The kids head into the chicken coop with their dads and gather eggs while Kelly gets to work in the winery’s new low-slung outdoor kitchen. It’s nestled into the hillside, all poured concrete, stacked stone, with an Argentine grill fueled by oak trees felled on the property. The same wood crackles and blazes in the outdoor pizza oven. Oliver drops an egg he pulled from the chicken coop and accidentally cracks it, but his quick-thinking dad pours it straight onto the oven’s hot stone floor and cooks it through, sprinkles it with flaky salt, and serves it to Oliver straight off the pizza peel. Kelly wraps the trout in grape leaves, stuffs them with herbs, and cooks them until they pick up the char of the leaves and the perfume of the herbs. In the wood oven, the lamb ribs sizzle and brown and the white beans simmer in cast-iron pans. Adam takes a tray of dough balls and cooks them one by one in the 800-degree oven. 

Scribe Winery Pet-Nat

Thomas J. Story

And, of course, there’s wine. “We decided to put the pét-nat in magnums,” says Andrew. “It was our first time bottling in large format. Even if people can’t visit us they can bring the Scribe party home.” Until the guests can come back, the family keeps that party going, albeit in a more mellow fashion than in days past. “When we first started, we’d look at our guests and didn’t realize we were seeing ourselves,” says Andrew. “First it was young couples, then it was couples with dogs, and then it was couples with kids.” 

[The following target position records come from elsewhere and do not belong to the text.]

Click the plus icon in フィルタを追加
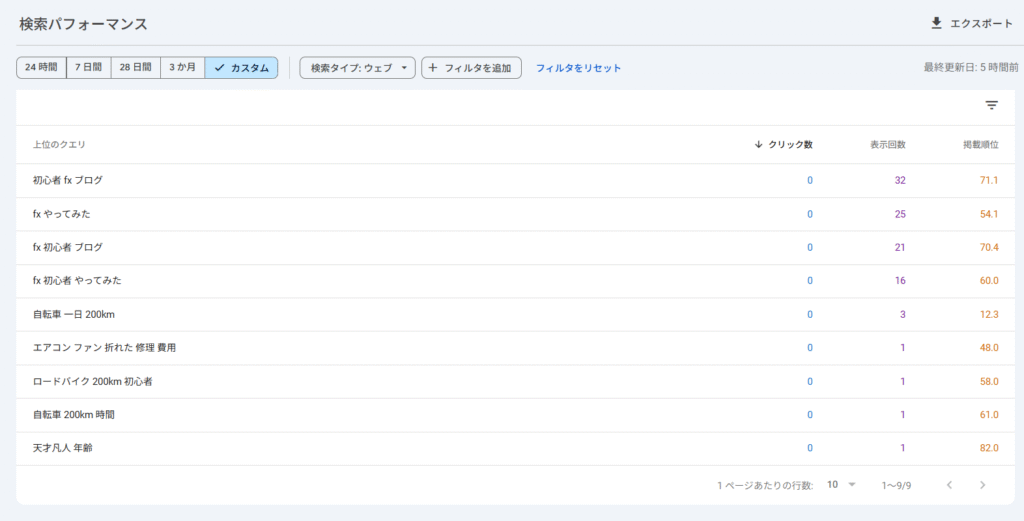Viewport: 1024px width, 521px height. point(433,68)
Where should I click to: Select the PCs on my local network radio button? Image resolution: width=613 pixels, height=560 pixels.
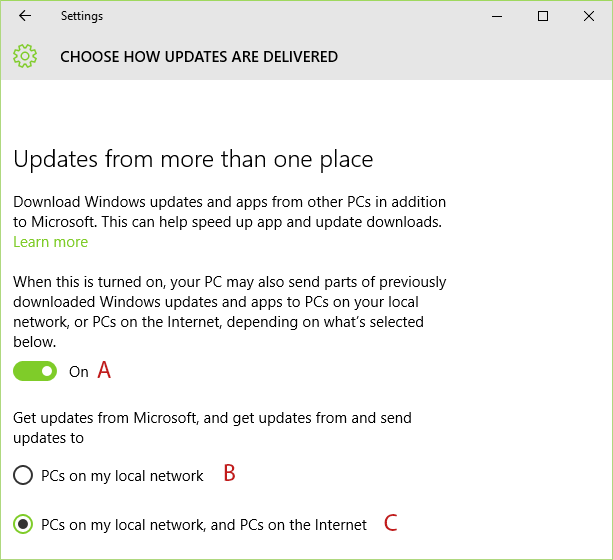point(23,475)
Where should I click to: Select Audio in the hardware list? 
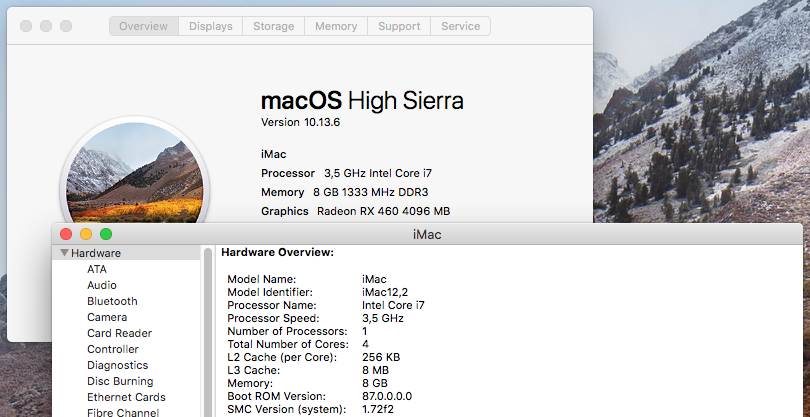[102, 285]
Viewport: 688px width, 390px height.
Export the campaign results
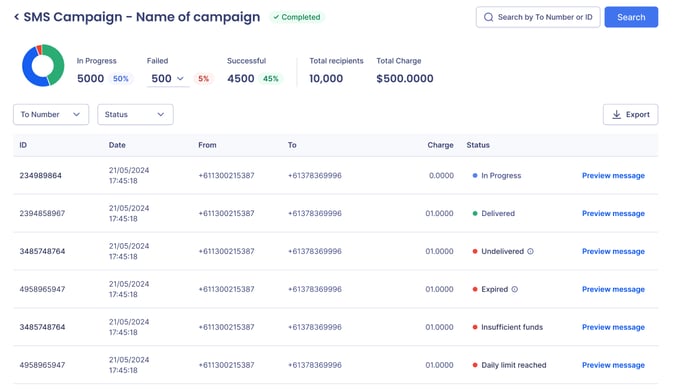point(630,114)

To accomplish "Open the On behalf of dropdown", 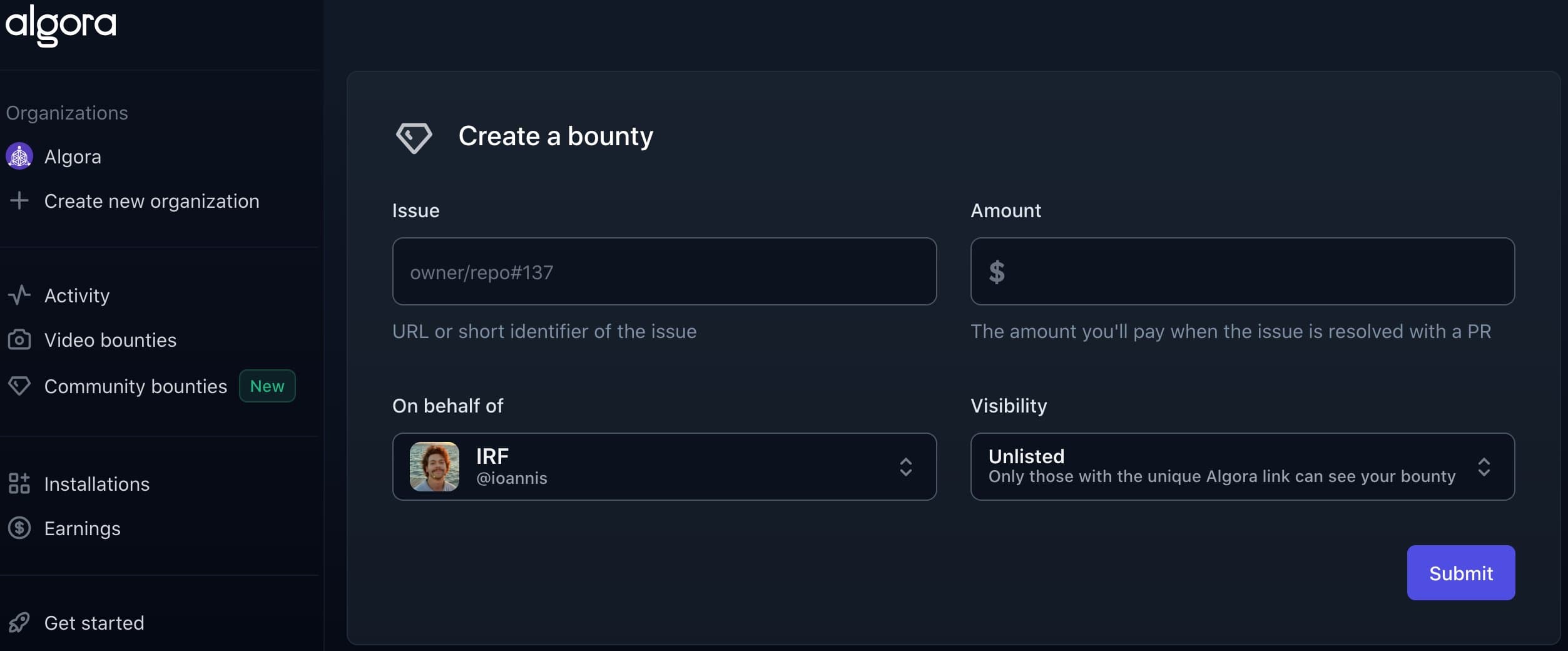I will 663,467.
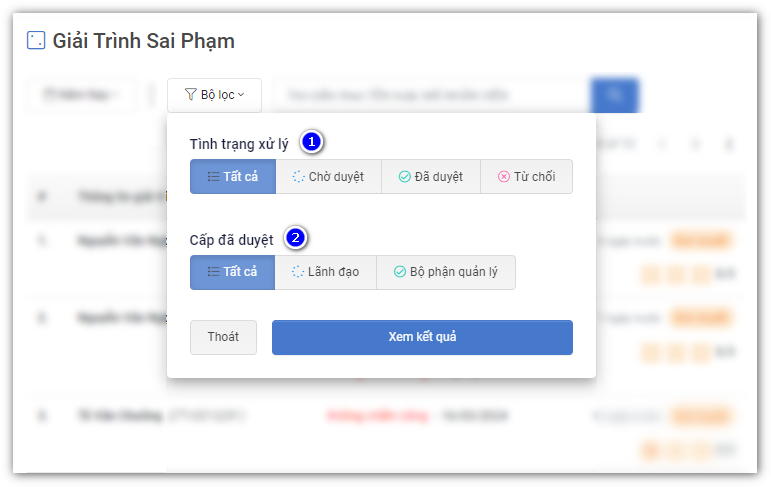
Task: Click the Giải Trình Sai Phạm page title
Action: tap(143, 41)
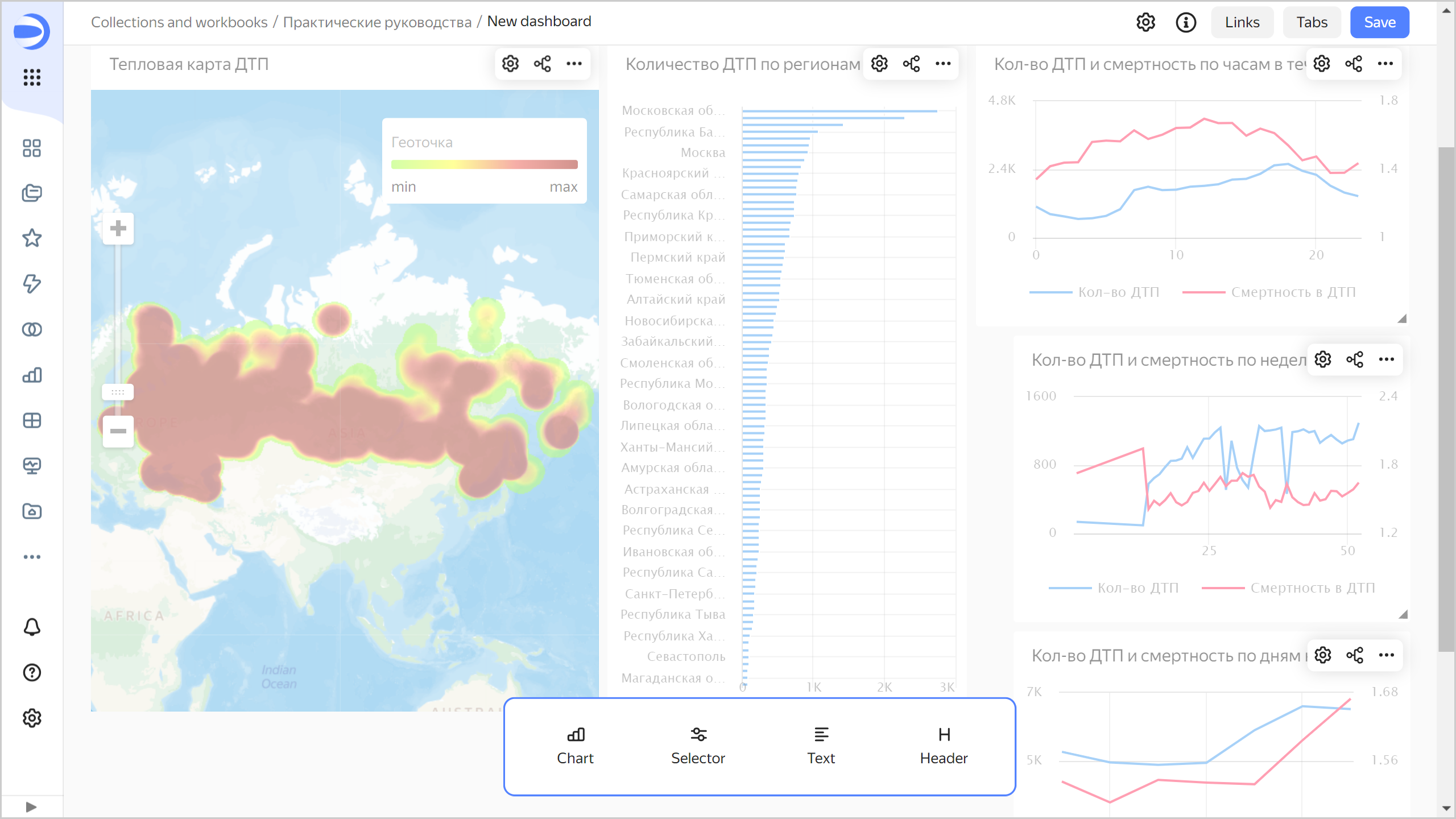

Scribe Winery Mariani Family Dances

Photo by Thomas J. Story; floral design by Eugenia Ballvé

Lia plays and the Mariani family dances

As evening arrives, everybody heads up the hill to dance as the sun sets while Lia plays the title track from her new record, which pretty much sums up the day. “It’s immediate how immediate fades away,” the song goes. “Oh, there we are, wherever we are, family album.”